Lockdown of Tibet: closure to foreigners deepens isolation

25/02/2016
Press release

Ahead of the March 10 anniversary of the Tibetan Uprising of 1959, the Tibet Autonomous Region (TAR) will be closed to visitors from today until the end of March, with all foreigners being instructed to leave by February 25. FIDH and its member organisations International Campaign for Tibet and Human Rights in China condemn this annual process of sealing off Tibet from the outside world.

Authorities are said to be issuing notices to all major cities and counties that all foreign visitors must leave the region by today’s deadline.

The 10th of March 2016 will mark the 57th anniversary of the Tibetan Uprising leading to the Dalai Lama’s flight into exile in 1959, and the eighth anniversary of an unprecedented wave of protests which swept through Tibet in March 2008, transforming the political landscape. The TAR has since been closed annually to foreigners in March, in addition to an intensified militarisation of the plateau and with a stronger emphasis from the central authorities on political control over Tibet linked to the ‘stability’ of the whole of the People’s Republic of China. Large-scale military drills, intensified border security, training exercises for troops on responding to self-immolations and virulent attacks against the Dalai Lama have also increased since 2008.

While rigorous and oppressive measures, including an increase in the deployment of Communist Party personnel, have been introduced in the TAR since the 2008 protests, systematic and long-term security measures are now also being rolled out in the eastern Tibetan areas of Kham and Amdo. This expansion of control measures seems to be part of an agenda set at the highest levels in Beijing, in line with an intensified ‘counter-terror’ campaign.

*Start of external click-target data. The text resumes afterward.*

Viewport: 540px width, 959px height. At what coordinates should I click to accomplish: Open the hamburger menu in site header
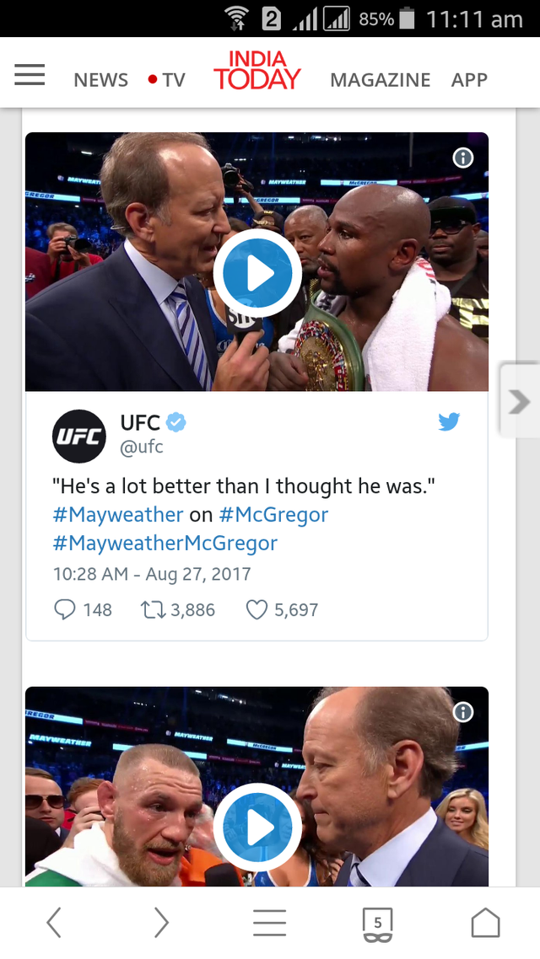pyautogui.click(x=30, y=75)
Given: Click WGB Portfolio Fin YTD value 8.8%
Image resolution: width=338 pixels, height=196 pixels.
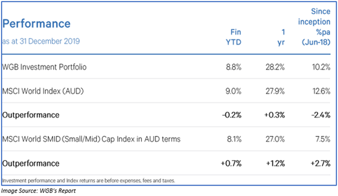Looking at the screenshot, I should [x=233, y=67].
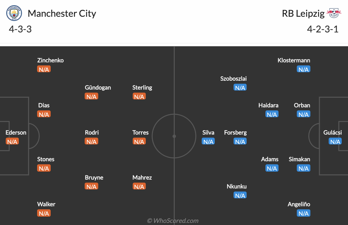Select Nkunku's player name

click(x=236, y=187)
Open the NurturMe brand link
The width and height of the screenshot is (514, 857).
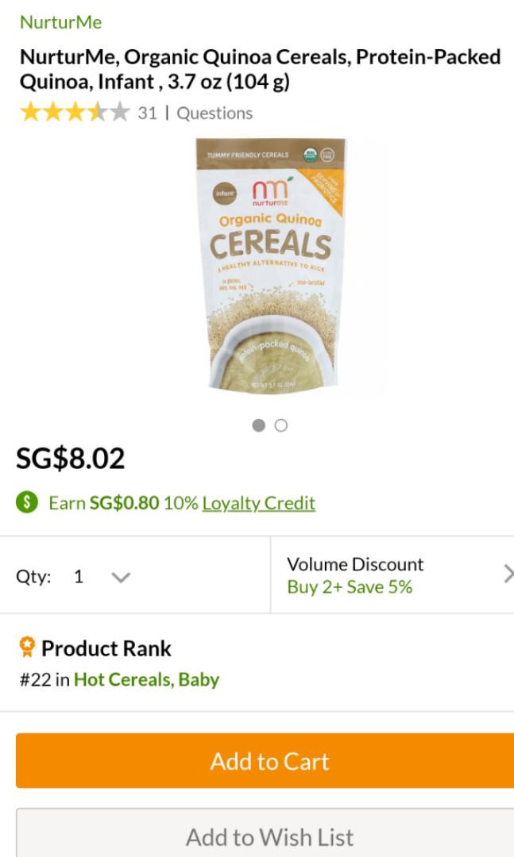(x=60, y=22)
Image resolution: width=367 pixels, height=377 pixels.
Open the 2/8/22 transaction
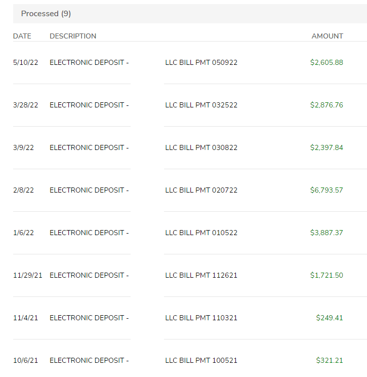190,190
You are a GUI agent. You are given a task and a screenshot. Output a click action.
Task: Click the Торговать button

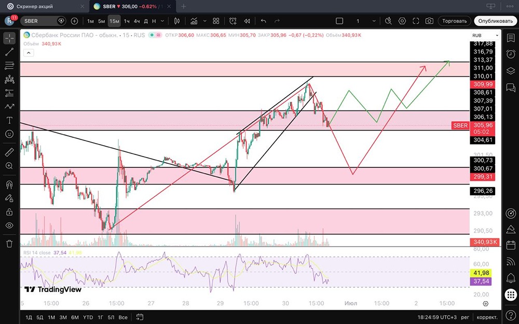455,21
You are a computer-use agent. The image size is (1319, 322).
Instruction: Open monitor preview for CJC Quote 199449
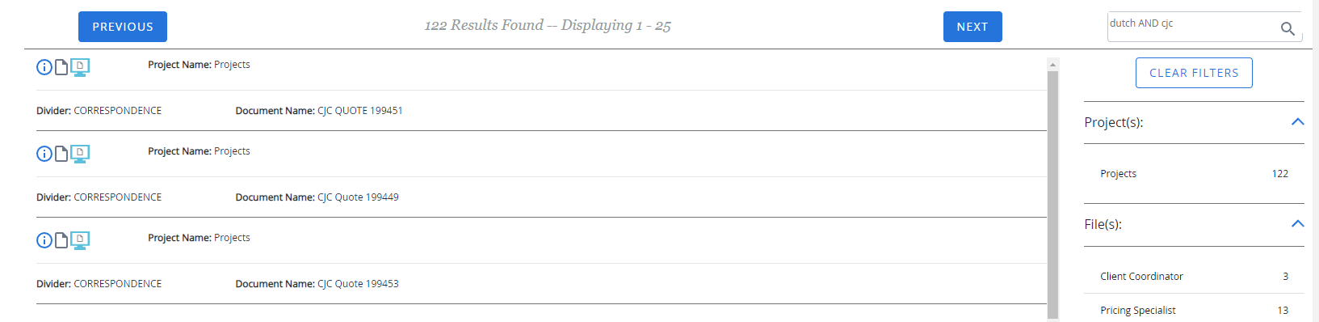(80, 154)
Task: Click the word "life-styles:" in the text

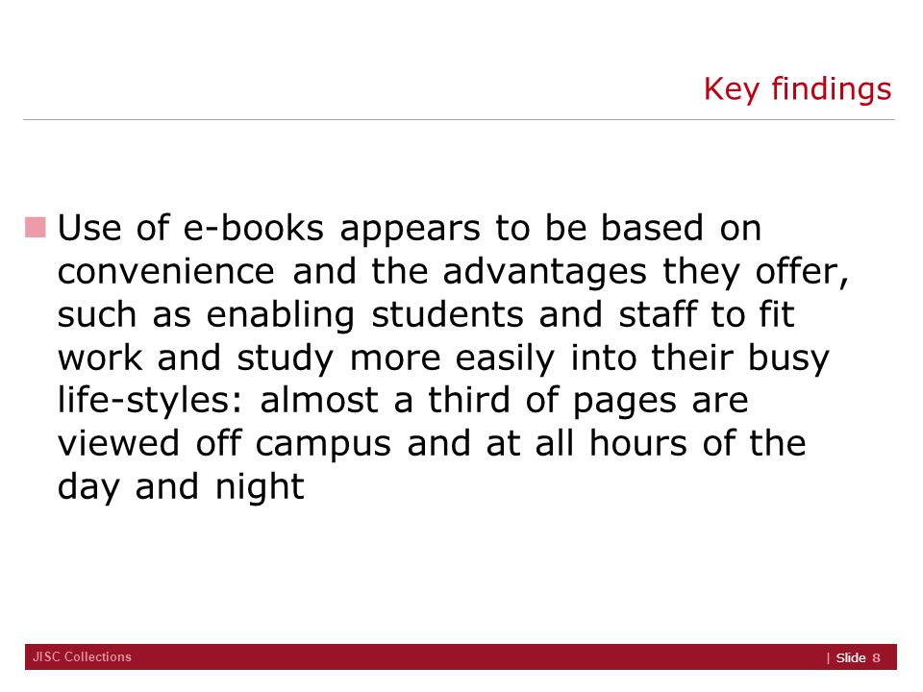Action: pos(150,402)
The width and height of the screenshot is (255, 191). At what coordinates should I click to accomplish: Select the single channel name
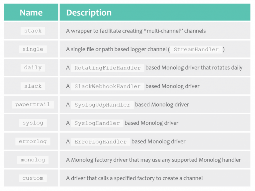tap(33, 49)
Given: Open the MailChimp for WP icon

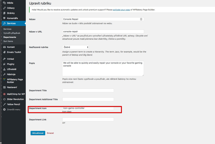Looking at the screenshot, I should [4, 94].
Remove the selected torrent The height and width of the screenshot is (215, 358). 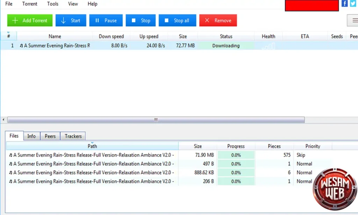218,20
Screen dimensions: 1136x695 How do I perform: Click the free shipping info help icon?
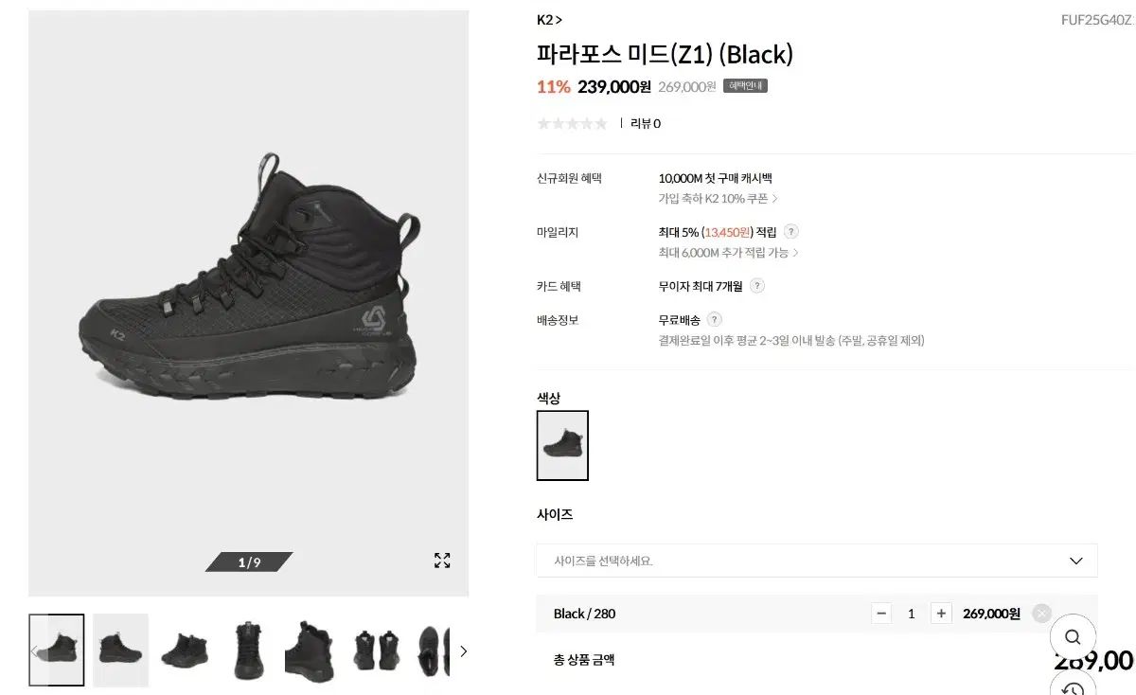[715, 320]
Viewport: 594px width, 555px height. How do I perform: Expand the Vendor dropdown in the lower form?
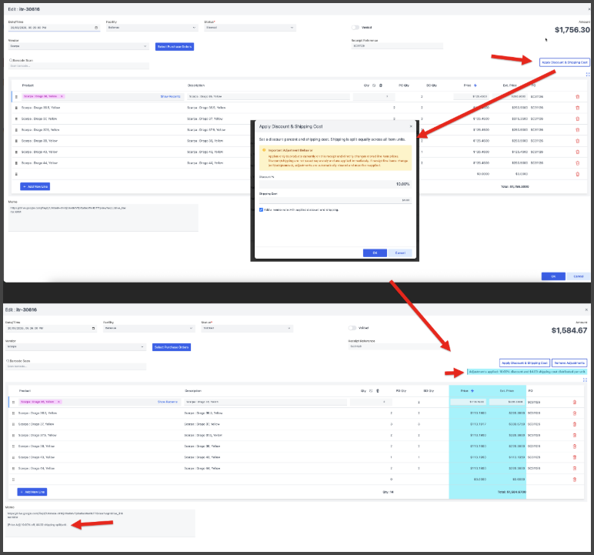coord(143,347)
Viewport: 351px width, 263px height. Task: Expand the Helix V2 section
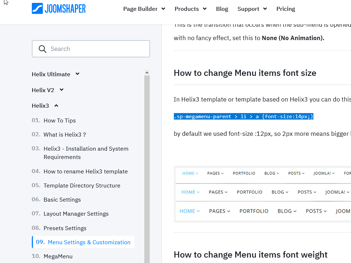click(47, 90)
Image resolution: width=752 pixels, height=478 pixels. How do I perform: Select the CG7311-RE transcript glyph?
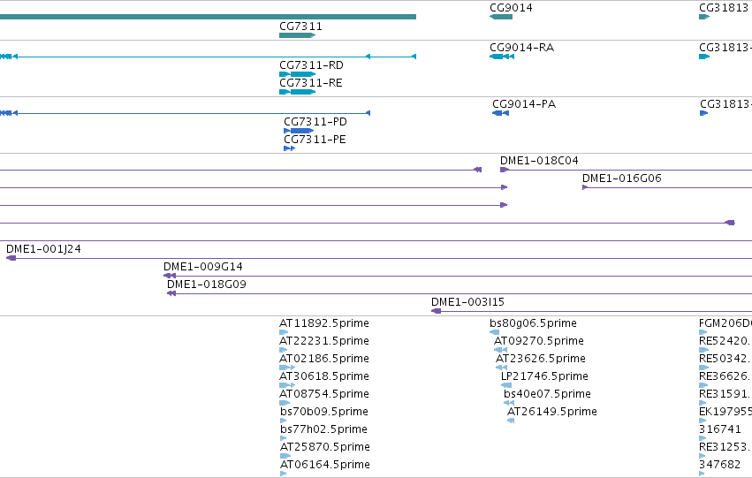point(297,92)
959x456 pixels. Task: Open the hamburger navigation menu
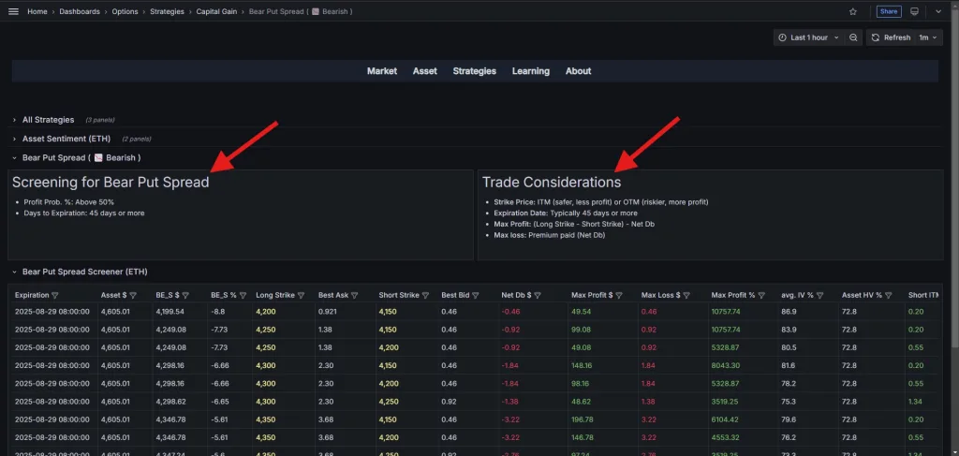click(13, 11)
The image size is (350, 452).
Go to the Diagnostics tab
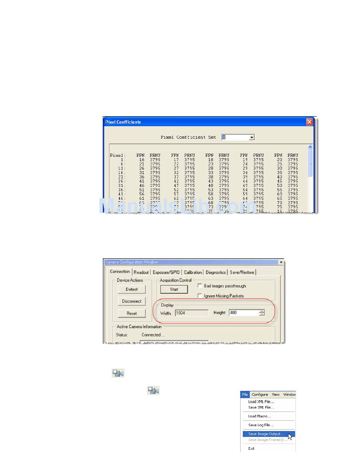click(x=216, y=272)
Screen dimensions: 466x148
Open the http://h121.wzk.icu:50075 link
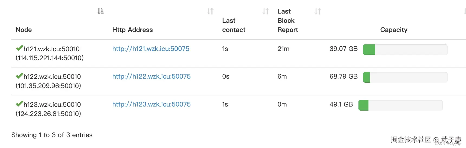pyautogui.click(x=151, y=49)
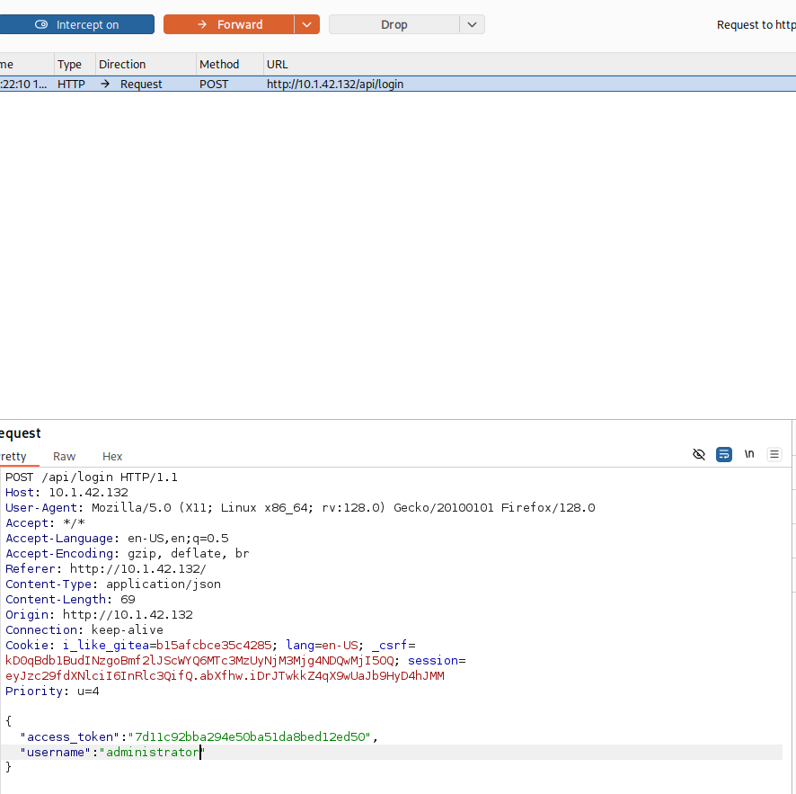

“It has gone beyond a simple ‘crackdown’ now, and is much more sophisticated, and terrifying,” a Tibetan source told ICT after speaking to a number of Tibetans from different parts of Tibet. “Security is invisible and everywhere. It is no longer only armed police patrolling the streets; often we don’t know who the police are as they blend into society, and officials are in our homes, asking about every part of our lives. [1]

Our organisations urge the Chinese authorities to put an end to the closure and isolation of the TAR, to guarantee the fundamental freedoms of all Tibetans, and to allow foreigners free access to the TAR and to see the situation in Tibet for themselves.